What schools ask us most at events: Answering the key questions about our primary offering
Over the past year, the Academy21 team has attended events and conferences across the country, speaking with multiple senior school leaders, SEND specialists, and local authority colleagues.
These conversations have been wide-ranging, but they share a common thread. Whether in primary or secondary settings, leaders are navigating increasingly complex challenges around attendance, inclusion, SEND, and capacity – and actively seeking solutions that are both practical and sustainable.
While each school context is different, the same themes recur: how to maintain continuity of education, how to support pupils who cannot attend full-time, how to fund provision, and how to ensure that any intervention genuinely works in practice.
Based on these conversations, we’ve brought together the questions we are asked most often and answered them in detail, drawing on how Academy21 is being used by schools and local authorities across England and Wales, as well as our direct experience supporting thousands of children.
Primary schools: an often-unclear pathway
In primary settings, leaders talk about increasing anxiety, more pupils struggling to attend consistently, and a growing number of young people whose needs do not sit neatly within traditional classroom structures. At the same time, there is often less familiarity with alternative provision at this stage, particularly in an online format. Questions tend to begin at a foundational level, but they are no less important for it.
Who are Academy21, and what do you actually provide for primary pupils?
Academy21 is the leading online alternative education specialist.
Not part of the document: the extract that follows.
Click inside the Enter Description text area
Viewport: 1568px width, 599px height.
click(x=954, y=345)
We offer a comprehensive Key Stage 2 curriculum through live, adaptive, and teacher-led online lessons, enabling pupils to continue their education when they are unable to attend school full-time. With us, schools can protect continuity at a point where it is at risk of breaking down and at a critical stage in children’s development.
Pupils log in at set times, join a small class, and are taught by qualified teachers who are experienced in personalising learning to meet a variety of needs and in managing behaviour in the classroom. We provide the structure and, importantly, the space for younger pupils to break the cycle and start afresh. This structure is critical at these early educational stages.
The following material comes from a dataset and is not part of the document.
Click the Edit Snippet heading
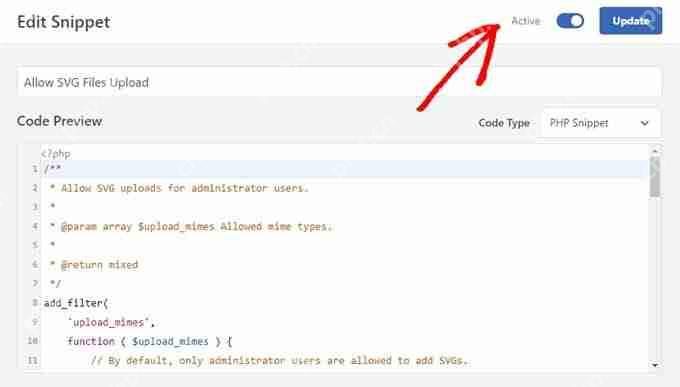 [x=64, y=22]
How does it actually work for a primary pupil day to day?
Our provision is fully adaptable to the school’s and the pupils’ needs. Your student may join us part-time to study select subjects, or study the full curriculum with Academy21. Depending on need, they can access their online lessons fully from home, from home for some lessons and from their physical school for others, or fully from their physical school.
Hybrid learning is often the ideal solution for students who need a break from the current setup but still benefit from maintaining connections with their peers and teachers at their mainstream school.
On a day-to-day basis, depending on the arrangements, they could log in from home or from an inclusion base within your school in the morning, then join their regular classes and mingle with their peers in the afternoon. Because Academy21 lessons are fully online, there’s full flexibility to adapt to existing timetables.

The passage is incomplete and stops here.